La fiction pour seule mémoire ? Historiquement, la mission de Karski a été un échec puisqu'elle n'a suscité aucun passage à l'acte de la part des Alliés. Qui peut témoigner pour le témoin ? La littérature doit prendre le relais, comme une manière de ressusciter la parole et de « vaincre la mort. Nous arrivons à une époque où les témoins disparaissent les uns après les autres. Contrairement à Lanzmann, qui a sacralisé cet événement au point qu'il est devenu impossible de le représenter, je crois qu'on va devoir passer par la fiction. On n'aura bientôt plus d'autre solution ». (je souligne)

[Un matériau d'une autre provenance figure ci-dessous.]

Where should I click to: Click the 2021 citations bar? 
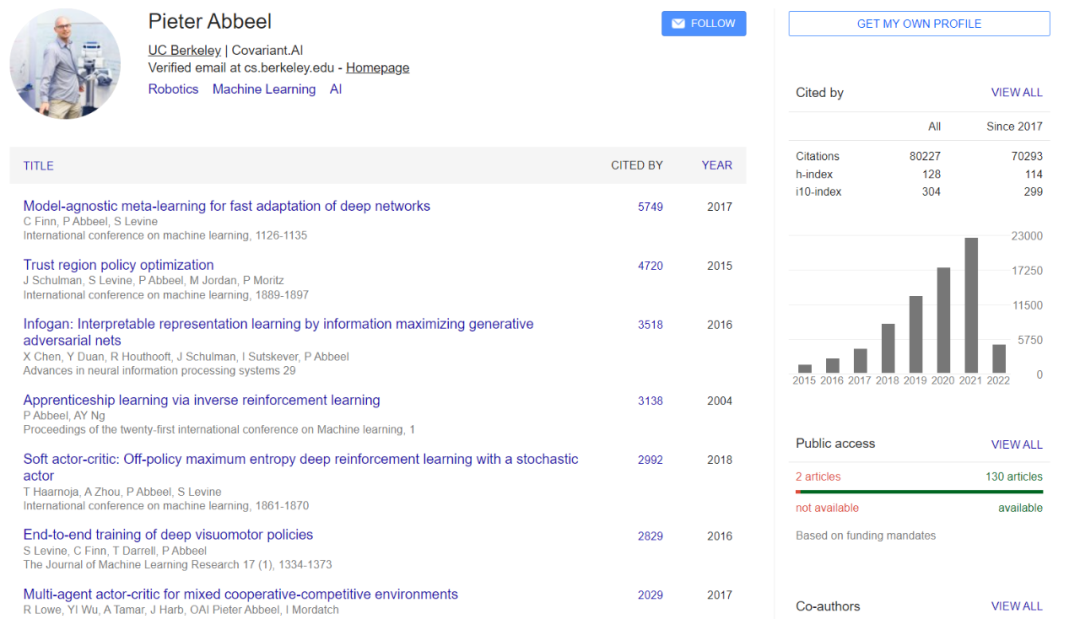point(970,305)
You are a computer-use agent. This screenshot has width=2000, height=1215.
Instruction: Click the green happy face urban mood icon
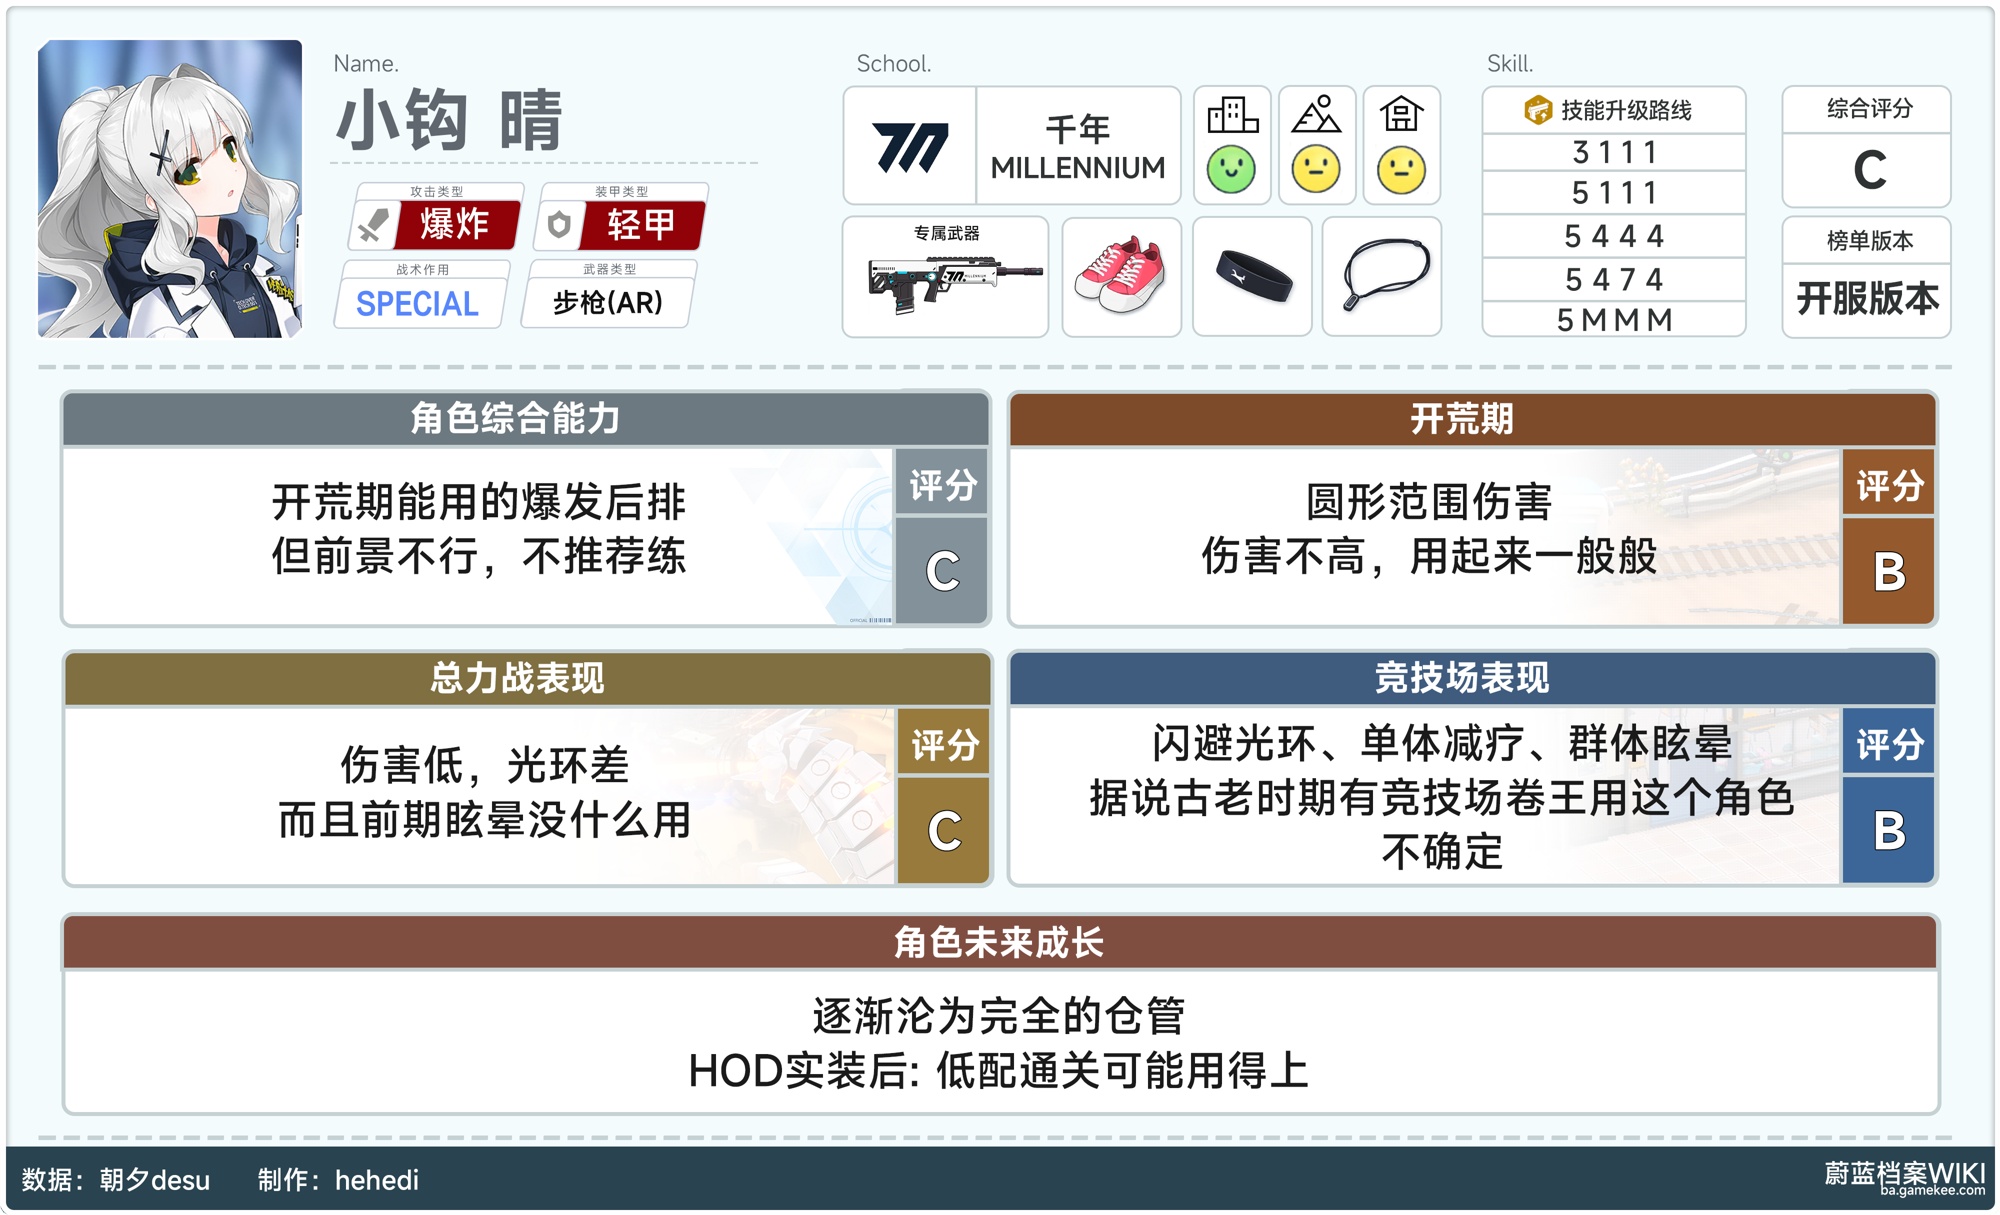coord(1231,169)
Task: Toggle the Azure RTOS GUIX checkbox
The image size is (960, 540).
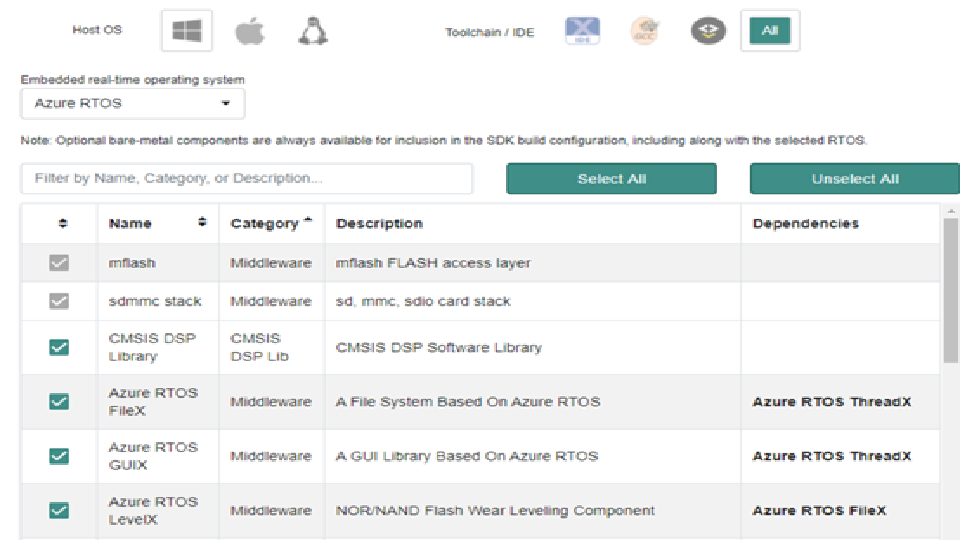Action: [x=59, y=456]
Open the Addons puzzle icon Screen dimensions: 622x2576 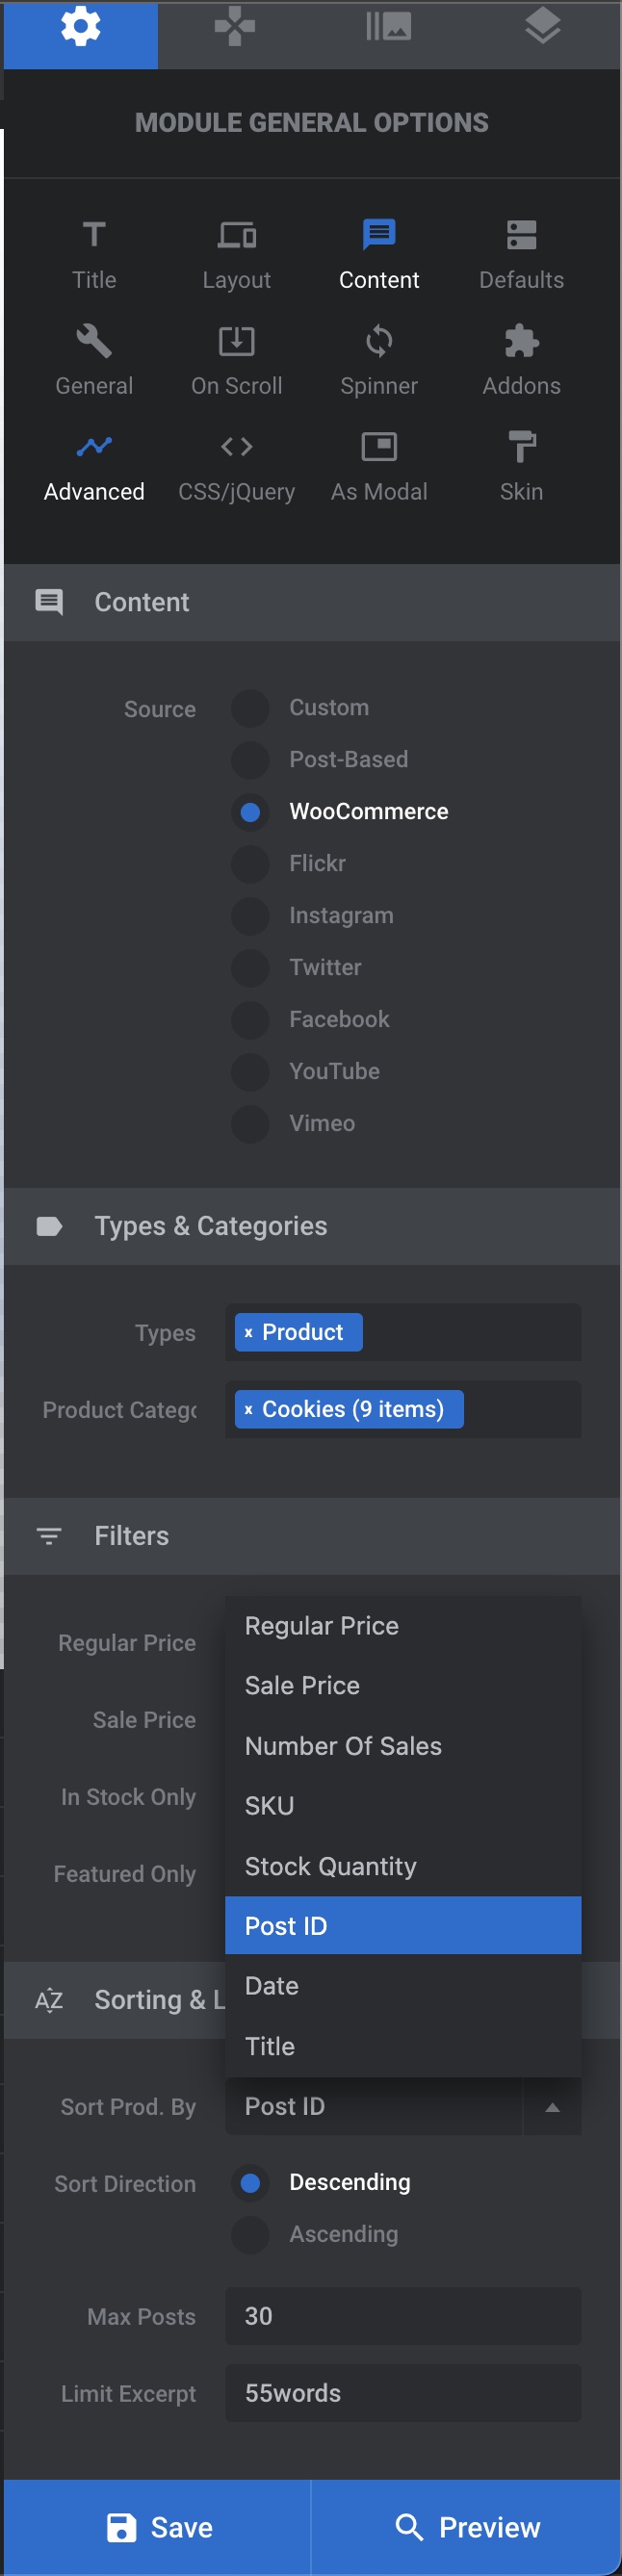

L’énoncé déontique la littérature doit prendre le relais, est une formulation qui exprime le devoir moral de la littérature vis-à-vis de la mémoire d’épisodes historiques. L’exemple exprime en creux un des rôles de la littérature, pour l’agent, dans laquelle la mémoire est une valeur, un bien qui transcende le paradigme vérité/fiction que l’on trouve souvent opposé dans ce type de problématique.

(4) [JKBG39]

Yannick Haenel met donc en œuvre un Jan Karski habité par la colère jusqu’à la fin de sa vie, un Jan Karski qui n’a certainement pas été celui-là mais un Yan Karski possible, grand, un homme qui pose des questions, donne à réfléchir. Et parce qu’en utilisant au mieux Histoire et fiction, il permet à tout un chacun de se poser ces questions essentielles, le romancier a tous les droits, même de s’approprier une mémoire qui n’est pas la sienne. (je souligne)

Toujours dans la même thématique de la mémoire, cet autre exemple (4) illustre un cas plus problématique de la relation valeur/norme dans le corpus. La formulation déontique est portée par le présent de vérité générale le romancier à tous les droits. L’objet de ce droit est un vol

moral, car « s’approprier » quelque chose qui n’est pas à soi, est une paraphrase définitionnelle

de ce qu’est un vol.

Le vol est un interdit normatif régi par la loi, mais dans ce cas, dans une acception métaphorique, il devient une anti-valeur, un anti-principe, qui ne justifie cependant pas une dénonciation du livre. La littérature est ici posée comme « valeur-objet », selon le sens 2 de la définition de Nathalie Heinich. La formulation déontique vient appuyer la suprématie du littéraire face à un des interdits majeurs d’une société : le vol, fût-t-il moral.